The intensity of thought and depth of care that is evident during the discussion of the PET/CT scans, the path slides, and the Breast Surgeon’s review of each patient’s story as told to her by the patient is inspirational. The focus on the significance of each assessment, the conflicting information, the challenge to weigh the details appropriately make it very interesting, but inspirational? The details of each patient’s efforts to cope with the circumstances of the changes in their lives since the diagnoses, their lifestyle habits and all the rest of the information gathered by each of us in the time spent with the patients contribute to our understanding of the patients and fuels the fires of inspiration. Knowing these details about their lives gives us pause to reflect on what we do with our own moments in time. These patients inspire us to pay attention, to focus on the details, to bring to them the best that we can be, in whatever discipline we represent.

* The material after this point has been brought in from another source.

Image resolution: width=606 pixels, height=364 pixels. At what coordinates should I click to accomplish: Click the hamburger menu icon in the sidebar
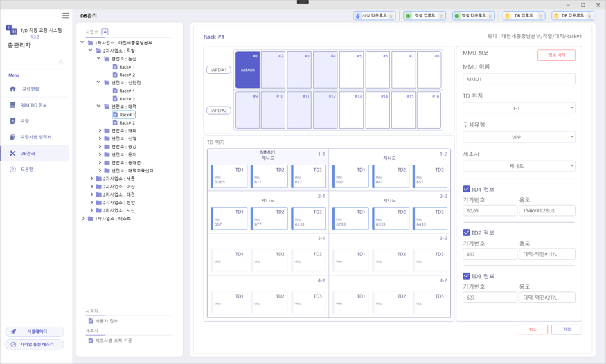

As a naturopathic physician, all of those details that patients bring to the cancer center matter to me. I look at this as winning the big prize – I get to use all that information in developing my treatment plan. And then to put icing on the cake, I get to spend time exploring these pieces of information with the patient – and just getting to know the patient. The most significant source of inspiration comes from learning who each patient is and how each one of them is dealing with this new challenge. What strategies do they each use? When and why do they choose not to know more? How do they deal with pressure from family and friends to try everything under the sun to try to treat the cancer? That these patients share this is such a privilege. Their courage, their strength, and their vulnerability inspire me. And makes me look a little deeper.

So, as the sun starts to come up in a spectacular sunrise and the morning meeting comes to a close, I am reminded that it is the start of another gorgeous day that I have the good fortune to go spend time with those patients. And to do so as a naturopathic oncologist – what a fabulous profession.